You should start training them to trap around 35 days or right after weaning and once they are confident eanough they'll start flying around by themselves and entering the loft. After that start encouraging them by releasing them a little further from the loft.


----------



## pigeon kid (May 19, 2007)

"WEANING" what does that mean.


----------



## mr squeaks (Apr 14, 2005)

pigeon kid said:


> "WEANING" what does that mean.


The pijies are on their own and no longer rely on their parents for food. They eat and drink on their own and ready to make their own way in the world.

 

Shi


----------



## pigeon kid (May 19, 2007)

ok now i get it.


----------



## velo99 (Apr 8, 2007)

Eriduardo said:


> You should start training them to trap around 35 days or right after weaning and once they are confident eanough they'll start flying around by themselves and entering the loft. After that start encouraging them by releasing them a little further from the loft.

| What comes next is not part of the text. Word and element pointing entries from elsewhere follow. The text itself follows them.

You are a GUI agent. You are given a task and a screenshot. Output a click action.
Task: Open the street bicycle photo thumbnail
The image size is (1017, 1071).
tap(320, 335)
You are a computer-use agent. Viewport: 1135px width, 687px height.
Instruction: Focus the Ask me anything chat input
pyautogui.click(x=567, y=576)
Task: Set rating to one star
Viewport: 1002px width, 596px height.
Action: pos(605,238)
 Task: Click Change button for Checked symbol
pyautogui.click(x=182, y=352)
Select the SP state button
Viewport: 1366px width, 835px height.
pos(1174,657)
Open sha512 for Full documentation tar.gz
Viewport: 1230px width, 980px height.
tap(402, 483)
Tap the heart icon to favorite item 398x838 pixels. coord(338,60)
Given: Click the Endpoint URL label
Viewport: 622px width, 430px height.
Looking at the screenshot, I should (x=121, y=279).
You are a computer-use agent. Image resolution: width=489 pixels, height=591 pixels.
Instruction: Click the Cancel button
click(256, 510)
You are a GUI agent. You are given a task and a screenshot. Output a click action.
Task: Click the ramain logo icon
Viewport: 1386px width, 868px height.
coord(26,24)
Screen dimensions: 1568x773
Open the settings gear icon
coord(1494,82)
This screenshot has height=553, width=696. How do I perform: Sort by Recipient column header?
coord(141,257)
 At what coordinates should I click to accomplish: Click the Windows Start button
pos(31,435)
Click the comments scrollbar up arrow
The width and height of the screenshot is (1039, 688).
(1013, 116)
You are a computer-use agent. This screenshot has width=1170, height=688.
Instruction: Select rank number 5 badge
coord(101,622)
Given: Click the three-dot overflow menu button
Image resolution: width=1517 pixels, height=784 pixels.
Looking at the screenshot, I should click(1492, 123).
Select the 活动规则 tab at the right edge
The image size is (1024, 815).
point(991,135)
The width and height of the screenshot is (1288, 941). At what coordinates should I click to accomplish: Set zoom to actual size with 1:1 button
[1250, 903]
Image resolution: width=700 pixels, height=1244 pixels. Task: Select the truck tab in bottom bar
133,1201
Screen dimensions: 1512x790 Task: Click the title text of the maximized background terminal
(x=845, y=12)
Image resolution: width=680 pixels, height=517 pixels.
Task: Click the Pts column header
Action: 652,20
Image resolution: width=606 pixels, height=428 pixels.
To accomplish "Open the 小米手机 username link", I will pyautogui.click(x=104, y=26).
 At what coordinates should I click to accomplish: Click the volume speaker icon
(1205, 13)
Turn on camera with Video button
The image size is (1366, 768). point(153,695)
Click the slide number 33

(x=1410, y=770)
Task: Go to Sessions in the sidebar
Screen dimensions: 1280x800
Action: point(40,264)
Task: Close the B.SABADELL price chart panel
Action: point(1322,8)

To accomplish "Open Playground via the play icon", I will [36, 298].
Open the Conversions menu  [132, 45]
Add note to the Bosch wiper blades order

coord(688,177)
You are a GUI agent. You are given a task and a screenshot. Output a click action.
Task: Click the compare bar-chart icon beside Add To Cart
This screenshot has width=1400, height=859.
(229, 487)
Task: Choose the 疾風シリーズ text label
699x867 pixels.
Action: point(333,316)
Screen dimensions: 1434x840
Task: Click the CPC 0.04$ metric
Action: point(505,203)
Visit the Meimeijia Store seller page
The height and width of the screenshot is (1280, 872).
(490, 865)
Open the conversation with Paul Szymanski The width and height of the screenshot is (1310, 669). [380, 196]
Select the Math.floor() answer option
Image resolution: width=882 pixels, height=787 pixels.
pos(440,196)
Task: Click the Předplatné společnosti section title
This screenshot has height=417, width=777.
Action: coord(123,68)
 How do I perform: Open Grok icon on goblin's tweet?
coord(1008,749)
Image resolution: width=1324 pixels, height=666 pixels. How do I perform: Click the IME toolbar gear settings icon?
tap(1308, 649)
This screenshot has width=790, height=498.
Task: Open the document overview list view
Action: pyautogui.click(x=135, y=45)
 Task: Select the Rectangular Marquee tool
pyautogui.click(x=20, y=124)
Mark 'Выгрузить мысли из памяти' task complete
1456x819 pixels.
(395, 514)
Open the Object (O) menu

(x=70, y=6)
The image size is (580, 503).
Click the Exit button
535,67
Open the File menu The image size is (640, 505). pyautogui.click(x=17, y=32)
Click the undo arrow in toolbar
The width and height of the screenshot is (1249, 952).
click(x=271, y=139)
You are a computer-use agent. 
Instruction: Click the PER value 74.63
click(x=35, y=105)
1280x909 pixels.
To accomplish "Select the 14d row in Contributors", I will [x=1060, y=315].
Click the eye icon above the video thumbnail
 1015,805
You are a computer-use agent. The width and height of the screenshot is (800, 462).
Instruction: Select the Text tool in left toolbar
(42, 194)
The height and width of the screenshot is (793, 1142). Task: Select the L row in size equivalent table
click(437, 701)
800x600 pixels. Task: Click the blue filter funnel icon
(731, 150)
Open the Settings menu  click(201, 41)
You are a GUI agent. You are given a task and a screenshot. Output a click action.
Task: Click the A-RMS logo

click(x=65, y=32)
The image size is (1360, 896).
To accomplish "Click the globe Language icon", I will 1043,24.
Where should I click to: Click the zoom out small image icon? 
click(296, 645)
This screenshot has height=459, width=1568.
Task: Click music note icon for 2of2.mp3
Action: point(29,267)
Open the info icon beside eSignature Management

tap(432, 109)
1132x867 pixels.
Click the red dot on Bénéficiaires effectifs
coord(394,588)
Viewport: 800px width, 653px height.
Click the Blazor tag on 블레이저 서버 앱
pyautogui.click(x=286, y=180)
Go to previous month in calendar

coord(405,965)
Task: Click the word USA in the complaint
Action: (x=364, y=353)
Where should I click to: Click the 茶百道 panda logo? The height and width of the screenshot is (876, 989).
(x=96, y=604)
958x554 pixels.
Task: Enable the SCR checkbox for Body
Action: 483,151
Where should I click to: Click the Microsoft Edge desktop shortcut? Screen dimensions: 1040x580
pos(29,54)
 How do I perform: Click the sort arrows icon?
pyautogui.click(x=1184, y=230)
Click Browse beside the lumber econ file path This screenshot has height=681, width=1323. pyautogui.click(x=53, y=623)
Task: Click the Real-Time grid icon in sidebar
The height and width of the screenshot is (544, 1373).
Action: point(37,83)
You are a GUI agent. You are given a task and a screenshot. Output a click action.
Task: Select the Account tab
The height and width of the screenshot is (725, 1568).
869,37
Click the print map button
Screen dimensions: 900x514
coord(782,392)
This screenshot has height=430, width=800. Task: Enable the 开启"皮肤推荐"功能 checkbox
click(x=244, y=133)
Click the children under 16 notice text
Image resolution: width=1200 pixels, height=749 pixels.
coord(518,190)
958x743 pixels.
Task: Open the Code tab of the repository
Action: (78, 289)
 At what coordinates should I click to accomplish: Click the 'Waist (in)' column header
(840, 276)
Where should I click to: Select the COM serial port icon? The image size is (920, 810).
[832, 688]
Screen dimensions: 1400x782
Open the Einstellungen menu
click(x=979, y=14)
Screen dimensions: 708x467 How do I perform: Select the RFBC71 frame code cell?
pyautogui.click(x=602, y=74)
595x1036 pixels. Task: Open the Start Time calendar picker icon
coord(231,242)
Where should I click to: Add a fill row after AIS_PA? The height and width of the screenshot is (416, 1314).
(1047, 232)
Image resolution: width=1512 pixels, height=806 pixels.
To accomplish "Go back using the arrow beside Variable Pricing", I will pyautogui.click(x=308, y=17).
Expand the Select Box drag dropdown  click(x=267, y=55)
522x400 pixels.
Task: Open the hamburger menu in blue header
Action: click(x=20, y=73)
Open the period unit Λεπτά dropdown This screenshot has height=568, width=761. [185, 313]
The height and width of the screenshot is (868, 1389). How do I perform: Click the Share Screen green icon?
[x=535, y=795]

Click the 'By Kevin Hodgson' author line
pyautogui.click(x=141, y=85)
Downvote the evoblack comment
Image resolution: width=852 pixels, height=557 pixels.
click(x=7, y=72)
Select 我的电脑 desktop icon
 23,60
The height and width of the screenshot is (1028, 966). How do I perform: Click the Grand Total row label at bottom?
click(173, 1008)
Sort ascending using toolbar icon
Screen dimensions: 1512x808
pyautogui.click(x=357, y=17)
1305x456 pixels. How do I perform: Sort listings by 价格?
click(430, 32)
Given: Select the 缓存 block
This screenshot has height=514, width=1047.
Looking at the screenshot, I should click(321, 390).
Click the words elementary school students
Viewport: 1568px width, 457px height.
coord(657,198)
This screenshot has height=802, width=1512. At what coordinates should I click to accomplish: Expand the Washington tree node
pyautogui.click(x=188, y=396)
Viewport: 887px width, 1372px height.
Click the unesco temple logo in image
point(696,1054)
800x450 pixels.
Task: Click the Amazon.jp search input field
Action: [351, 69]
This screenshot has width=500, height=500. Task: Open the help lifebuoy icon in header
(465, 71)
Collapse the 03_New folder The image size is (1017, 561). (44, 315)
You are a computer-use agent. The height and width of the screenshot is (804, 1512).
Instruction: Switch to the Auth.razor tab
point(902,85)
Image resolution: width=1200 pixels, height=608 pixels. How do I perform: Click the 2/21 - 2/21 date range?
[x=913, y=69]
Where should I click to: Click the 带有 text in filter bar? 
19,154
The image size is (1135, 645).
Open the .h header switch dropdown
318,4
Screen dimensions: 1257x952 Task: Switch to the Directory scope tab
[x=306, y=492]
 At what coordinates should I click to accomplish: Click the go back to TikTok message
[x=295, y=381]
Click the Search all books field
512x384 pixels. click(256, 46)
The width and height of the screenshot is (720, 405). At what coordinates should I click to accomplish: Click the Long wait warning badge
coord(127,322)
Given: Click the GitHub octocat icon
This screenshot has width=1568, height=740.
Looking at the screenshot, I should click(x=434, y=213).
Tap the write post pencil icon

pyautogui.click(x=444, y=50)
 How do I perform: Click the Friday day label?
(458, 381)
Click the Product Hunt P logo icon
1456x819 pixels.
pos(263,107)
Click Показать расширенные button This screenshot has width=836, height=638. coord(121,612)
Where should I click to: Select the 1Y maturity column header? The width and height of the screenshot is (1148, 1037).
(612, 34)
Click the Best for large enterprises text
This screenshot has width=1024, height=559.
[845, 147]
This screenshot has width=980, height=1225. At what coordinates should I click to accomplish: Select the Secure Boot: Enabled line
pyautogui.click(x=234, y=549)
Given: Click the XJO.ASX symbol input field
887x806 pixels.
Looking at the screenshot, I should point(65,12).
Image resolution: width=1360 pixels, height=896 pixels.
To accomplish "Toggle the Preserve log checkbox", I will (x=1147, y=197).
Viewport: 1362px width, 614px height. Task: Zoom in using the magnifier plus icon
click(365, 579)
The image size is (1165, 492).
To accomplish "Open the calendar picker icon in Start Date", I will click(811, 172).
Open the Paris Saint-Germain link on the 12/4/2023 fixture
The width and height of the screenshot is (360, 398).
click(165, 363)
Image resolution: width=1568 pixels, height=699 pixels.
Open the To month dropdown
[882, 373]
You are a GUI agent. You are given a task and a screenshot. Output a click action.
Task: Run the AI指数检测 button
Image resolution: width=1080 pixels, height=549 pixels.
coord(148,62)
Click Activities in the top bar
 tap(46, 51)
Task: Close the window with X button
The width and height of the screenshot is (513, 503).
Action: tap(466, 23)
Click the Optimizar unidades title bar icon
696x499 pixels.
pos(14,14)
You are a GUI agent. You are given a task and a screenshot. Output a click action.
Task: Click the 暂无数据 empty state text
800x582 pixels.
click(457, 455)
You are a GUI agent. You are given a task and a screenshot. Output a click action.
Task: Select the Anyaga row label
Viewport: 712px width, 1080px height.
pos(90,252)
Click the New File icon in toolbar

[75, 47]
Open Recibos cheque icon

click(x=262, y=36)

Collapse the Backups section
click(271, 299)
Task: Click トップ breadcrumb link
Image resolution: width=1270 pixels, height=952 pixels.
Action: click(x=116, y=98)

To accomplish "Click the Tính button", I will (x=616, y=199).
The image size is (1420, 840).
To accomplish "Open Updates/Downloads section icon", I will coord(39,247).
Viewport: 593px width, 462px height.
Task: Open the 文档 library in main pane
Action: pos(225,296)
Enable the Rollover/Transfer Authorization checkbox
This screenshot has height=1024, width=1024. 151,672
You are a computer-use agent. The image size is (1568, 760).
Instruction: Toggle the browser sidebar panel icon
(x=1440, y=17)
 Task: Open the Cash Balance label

Personally I start a lot earlier than 35 days. Usually at 35 days thay can fly far enough to get away and become a real pain. 
Around 21 days you should put them on the floor. The parents will feed them there. By this time the parents will be looking for a place to lay again. Same day you put them on the floor,take them out for a look around every day for a few hours when you get home from the days activity. I set mine on the floor of the kitbox while the big boys are flying. They get a glimpse of life to come. Set them on the landing board so they can look around and experiment with the trap. By the end of the week they should be ready to go to thier permanent home. 
When I move them permanantly I always put them in thru the trap. After you train a bunch of babies you`ll get your own system. This is a fun time trying to balance between keeping them hungry enough to train and fed enough to grow.

Good luck amigo


----------



## PigeonQueen (Aug 13, 2006)

Hi Becca, 
You can buy bands by mail order from this shop. They will also advise you of a place nearer to where you are
if you explain your exact location.

The address is: The Racing Pigeon Shop, 12 Blake Grove,
Chapel Allerton, Leeds 7, LS73LT

phone number 0113 262 3349

The yare open Tuesdays, wednesdays, thursdays, fridays 11.am-4.30pm

They are closed Saturday, sunday and Monday
Best Wishes Jayne


----------



## pigeon kid (May 19, 2007)

velo99 said:


> Personally I start a lot earlier than 35 days. Usually at 35 days thay can fly far enough to get away and become a real pain.
> Around 21 days you should put them on the floor. The parents will feed them there. By this time the parents will be looking for a place to lay again. Same day you put them on the floor,take them out for a look around every day for a few hours when you get home from the days activity. I set mine on the floor of the kitbox while the big boys are flying. They get a glimpse of life to come. Set them on the landing board so they can look around and experiment with the trap. By the end of the week they should be ready to go to thier permanent home.
> When I move them permanantly I always put them in thru the trap. After you train a bunch of babies you`ll get your own system. This is a fun time trying to balance between keeping them hungry enough to train and fed enough to grow.
> 
> Good luck amigo


thanks for the help, but mine is a drop trap where they just drop into the coop. do i just put the baby throu it? 

pk


----------



## velo99 (Apr 8, 2007)

pk
You want to wait long enough to where they can fly enough not to hurt themselves when hit the floor.


----------